I should have named my daughter Clementine. You know that old song? Oh my darling, Clementine? It would suit her perfectly, even though it is awful. I’m sure someone loves the name, even though it’s up there with Gertrude and Bertha in my estimation. Of course, my mom told me the name Elsa sounded like a cow’s name so what do I know?
Why the sudden desire to change her name? The girl will NOT stop eating clementines. She has eaten three box fulls in the past three days. That’s something like 60 clementines! Craziness.
At first I was concerned about what it would do to her. . . output. The only problems seem to be incredibly stinky farts and an increased need to pee. She even wet her bed one night.
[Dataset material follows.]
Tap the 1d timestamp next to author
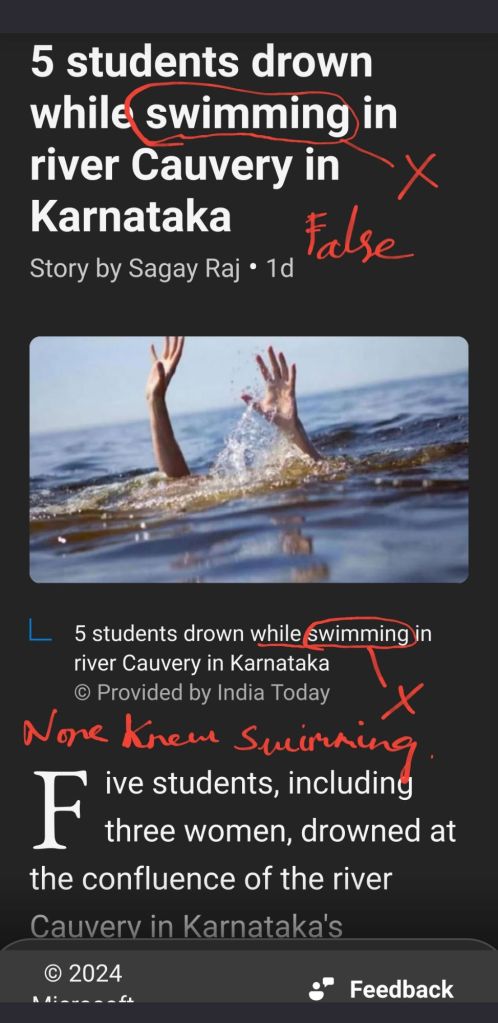 click(280, 268)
Thankfully it was early in the night while she was still in her bed.
The first day I was peeling the clementines for her, but now she peels them herself and gleefully throws the orange bits all over the floor. Don’t you wish you lived here? It’s a citrus jungle. Maybe it will make my house smell fresh. Silver lining, right?
Happily she thinks it’s great fun to pick them all up and throw them in the trash, so maybe I won’t have to have a vein burst in my forehead.
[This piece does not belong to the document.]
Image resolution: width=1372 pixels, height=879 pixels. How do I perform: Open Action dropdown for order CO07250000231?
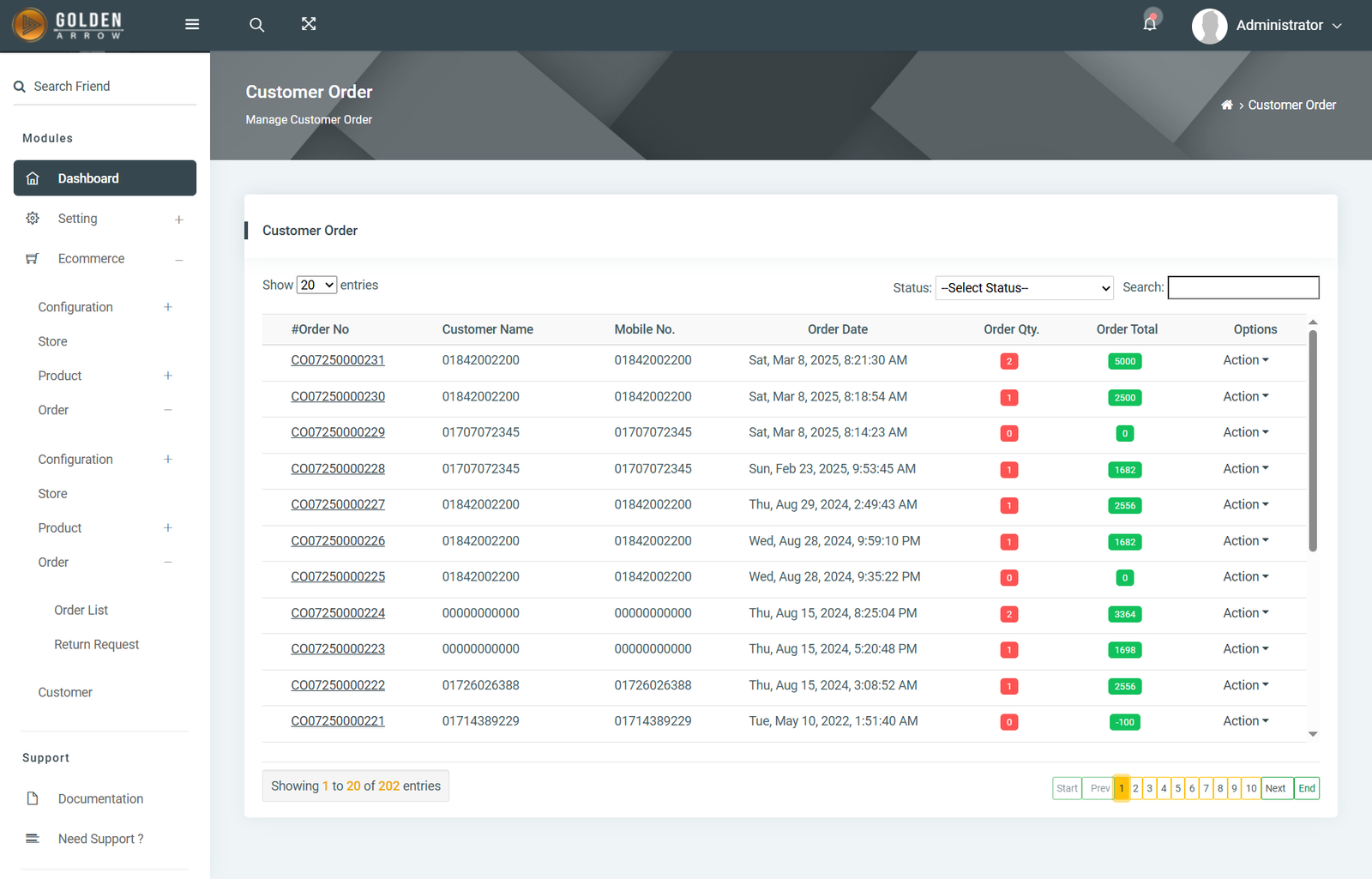pos(1245,360)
Subject change: This summer I was in Gymboree and randomly decided to start an eBay business selling Gymboree clothing. Apparently I am the only fool willing to part with way too much money for last year’s Gymboree collection because my business is not the money maker I was dreaming about. I think I broke even on the batch of clothing I invested in, which was obviously not the goal.
Perhaps a business plan needs more than a whim to buy super cute fleecey pink elephants?
The fleece elephant went quickly, but I can’t sell a cute purple penguin sweater to save my life. Purple! Penguin! What’s not to love? I would buy a whole purple penguin wardrobe (and did, last year) if I could find it in Elsa’s size. People have told me I have unusual taste in girls’ clothing, so maybe that is the problem. I don’t think I have unusual taste. I’m not shopping at. . . I don’t even know. What would be a strange place to buy toddler clothes? Hot Topic? Just shorten the hem and a lot of those teeny tiny teen clothes would probably fit Elsa just fine.
Anyway, I shop at Gymboree, Kohl’s and Penny’s for the most part. I usually make a rule that I am not going to buy anything pink. Not because I have a war on pink or hate pink. The reason is two fold 1) Elsa looks terrible in pastel pink and 2) I love everything girly so have to have some discriminating factor that helps me save money. Having a no pink rule makes it much easier to not buy every single item in the store. I hunt for the blues and purples. It is not always an easy or successful hunt, which seems so wrong. Why can’t girls wear blue and purple? I literally danced with glee in Crazy 8s when they had a couple of the most beautiful turquoise colored items last week. The clerk probably thought I’d lost my mind when I started jumping up and down and clapping.
I’ve got issues.
And my issues are getting even bigger now that Elsa insists on picking out her own clothing. For some reason the idea of being my little doll doesn’t appeal to her. She won’t let me do her hair either. Imagine that!
I guess I better stop writing and start chopping up some potatoes. I’ve been torturing myself with the most delicious smelling Colombian beef stew in the crockpot today. I don’t like my potatoes to fall apart, so I put them in a couple of hours before we eat. I should have done it an hour ago so I can go snarf on this stew sooner rather than later. My period started yesterday and my whole “I will track points and not eat M&Ms!” big push for the New year has gone straight down the gutter. I need to fill up on real food or I’ll turn into a chocolate bar.